Мы можем теперь определить подлинный и глубокий смысл учения о грехопадении, которое, как мы видели выше, в своей популярной форме не дает удовлетворительного объяснения явления греха. Если все грехи человека и сама его подвластность греху имеют своим источником вырождение в человеке его автономной личности, конституируемой ее связью с его богосродным и богослитным существом, в безосновное, мнимо сущее, самочинное «я», то именно это вырождение есть тот основоположный, «первородный» грех, из которого вытекает вся его греховность, вся его подвластность многообразным частным грехам. Первородный грех есть факт отрыва личности от ее богосродного корня и превращения ее в мнимосамоутвержденное «я». Первородный грех есть гордость самоутверждения. В этом – глубокий смысл формулы Киркегарда: «условие греха есть грех». Это трагическое сознание «первородного греха» как отдельности «я» от Бога, как обособленного бытия самодовлеющего «я» глубокомысленно выражено в парадоксальном возгласе упомянутого уже нами персидского мистика ал-Галладжа:
«Между мной и Тобой стоит „это – я“, которое меня мучает. О, устрани Твоим „это – Я“ мое „это – я“ – преграду между Тобой и мной!»
И тот же онтологический смысл имеют, конечно, евангельские слова: «сберегший душу свою потеряет ее, а потерявший душу свою ради Меня сбережет ее». В силу наличия этого самочинного, самодовлеющего «я» человек есть не он сам – не то его существо, которое замышлено и создано Богом. Это несоответствие мы невольно склонны выразить в форме некоего надлома, некой порчи – в форме результата «грехопадения», хотя философская мысль должна сохранять сознание, что это «событие» не произошло когда-то во времени, а есть, так сказать, сверхвременное событие. Но раз это «произошло», входит в состав нашего фактического бытия, сознание нашей подлинной, богосродной реальности – и тем самым религиозное сознание вообще – уже возможно только в связи и как бы сквозь призму сознания нашей греховности. Отрицание греховности человека равносильно безбожию; и, наоборот, сознание своей греховности, будучи памятью о нашем богосродном существе, есть необходимое условие духовного исцеления. Простое эмпирически-психологическое наблюдение фактического существа человека с очевидностью свидетельствует, что эта «порча» есть явление не «благоприобретенное» и касается не отдельной человеческой личности, а относится к самой человеческой природе в ее общности, и притом в каком-то ее корне. Стоит наблюсти припадки ярости и гнева уже в новорожденном младенце или явления корысти, властолюбия, ненависти, садистической жестокости в детях, чтобы убедиться в этом. Все это есть очевидное обнаружение того, что в фактической человеческой природе, наряду с ее истинным духовным существом как личности наличествует то мнимое, самочинное «я», которое отдает человека во власть демонических страстей. Поскольку мы при этом одновременно – в метафизическом и религиозном опыте – имеем сознание нашего подлинного существа как реальности, укорененной в Боге, – наличие такого самочинного, мятущегося «я» – игралища темных страстей – не может восприниматься иначе как в форме именно некоего искажения истинного существа человека.

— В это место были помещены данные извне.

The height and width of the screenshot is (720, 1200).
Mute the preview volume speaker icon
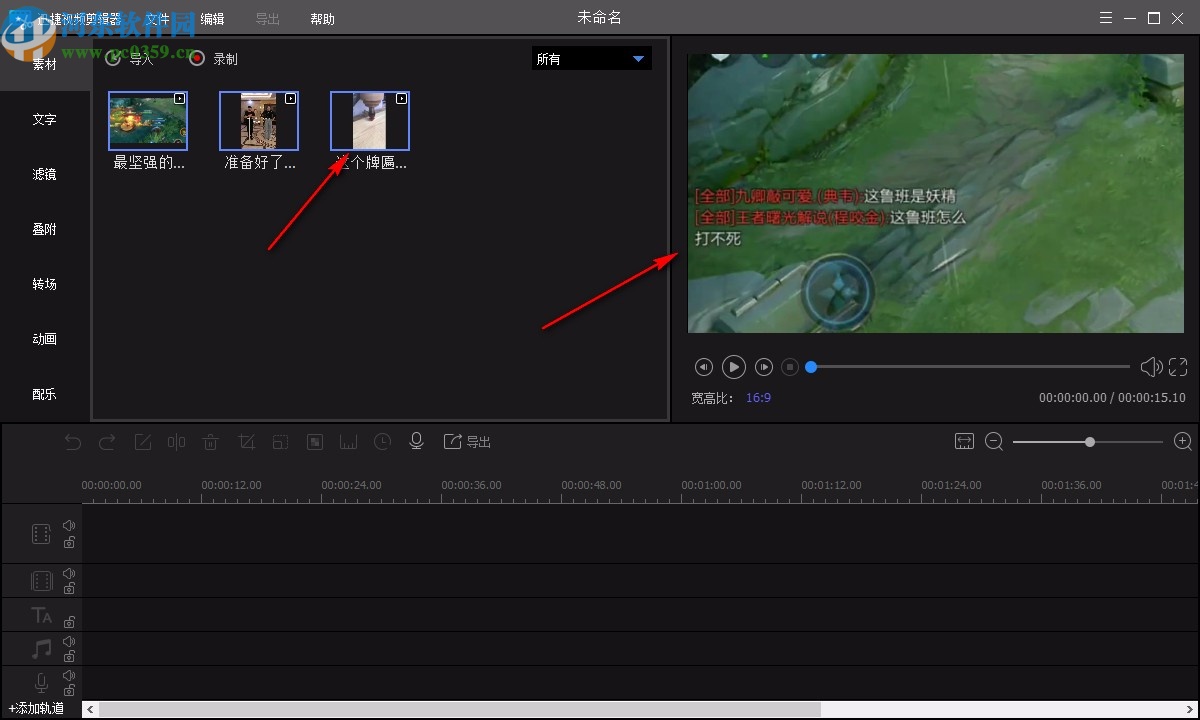click(x=1151, y=368)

Но как объяснить возможность самого этого первородного греха? Не противоречит ли его реальность установленному нами выше положению, что при «духовном рождении» пуповина, связующая человека с Богом, из которого он рождается, не перерезается и не обрывается, а сохраняется навсегда, будучи условием самого бытия человека как такового? Мы опять наталкиваемся здесь на некое «первоявление», «объяснение» которого в смысле сведения его к чему-либо более первичному и понятному, по существу, невозможно и в отношении которого мы должны ограничиться простым констатированием и описанием.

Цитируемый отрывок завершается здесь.